The easiest way is to open phpLDAPadmin and change the description of the admin user.

Have the container-listener-base and the services from this repository running.

1. Open the web UI, by default http://localhost:8001.

2. Log in, typically using cn=admin,dc=univention-organization,dc=intranet and the password matching your setting from the file .env.ldap-server.

3. Find the object cn=admin,dc=univention=organization,dc=intranet.

4. Add or change the attribute "description" and save the new value.

5. Don't forget to confirm that you want to change the value. ;-)

6. Observe that the base-listener logs details about the change. This means the change went into ldap-server and arrived in ldap-notifier and finally made its way to base-listener.

Linting

You may run the pre-commit linter as follows:

docker compose run pre-commit

Testing

The tests are grouped in the folder ./tests.

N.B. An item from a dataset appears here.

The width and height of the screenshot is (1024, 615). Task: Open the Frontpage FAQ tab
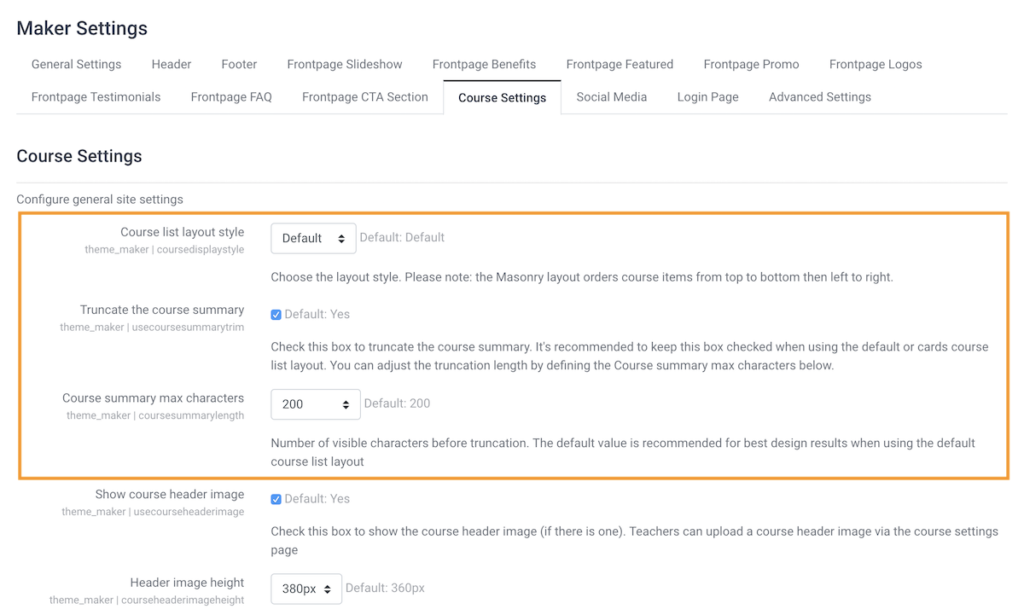point(230,97)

Details are described in the file ./tests/README.md.

TLS

If TLS termination by the LDAP server is required, you need to set TLS_MODE=secure and provide the following secrets:

• CA_CERT_FILE: The CA certificate in PEM format.
• CERT_PEM_FILE: The server's (public) certificate in PEM format.
• PRIVATE_KEY_FILE: The private key to the server's certificate.
• DH_PARAM_FILE: Diffie-Hellman parameters.

The file ./generate-secrets.sh can be used to generate a set of secrets. Then enable the respective options in .env.ldap-server.

In order for clients to connect properly

• the CA certificate must also be known and trusted by the client,
• the LDAP server must be reachable by the hostname listed in its certificate. (Maybe Subject Alternative Names can be useful here.)

Setting the UCR variable directory/manager/starttls to 0 disables TLS support. In this case, no certificate files need to be provided.

Logging

The log level can be set through the UCR variable ldap/debug/level as a comma-separated list of values found in the OpenLDAP documentation.

The default is ldap/debug/level: stats.

Notifier Data Files (deprecated, will soon be removed)

OpenLDAP translog output file

Location: /var/lib/univention-ldap/listener/listener

Needs to be shared between ldap-server and ldap-notifier container. Lines get added by the translog-slapd-overlay on LDAP-Object change. The notifier removes lines after processing them.

Translog lock-file

Location: /var/lib/univention-ldap/listener/listener.lock

Needs to be shared between ldap-server and ldap-notifier container. Created by the entrypoint script of the ldap-server container. Written by the translog-slapd-overlay and the notifier.

Processed notifier transactions (db)

Location: /var/lib/univention-ldap/notify/transaction.index

Written by the notifier. Binary data.

Notifier lock-file

Location: /var/lib/univention-ldap/notify/transaction.lock

Written by the notifier.

Processed notifier transactions (flat file)

Location: /var/lib/univention-ldap/notify/transaction

Written by the notifier. Contains transaction lines. A line contains transaction-id, DN and change-type separated by space.

Notifier log-file

Location: /var/log/univention/notifier.log

The log-path is hard-coded but should be configurable to use stdout instead. See management/univention-directory-notifier/src/univention-directory-notifier.c in the ucs-repository!

LDAP-API

Location: /var/run/slapd/ldapi

The notifier is hard-coded to connect via ldapapi:///. Therefore the ldapi file needs to be shared from the OpenLDAP server container.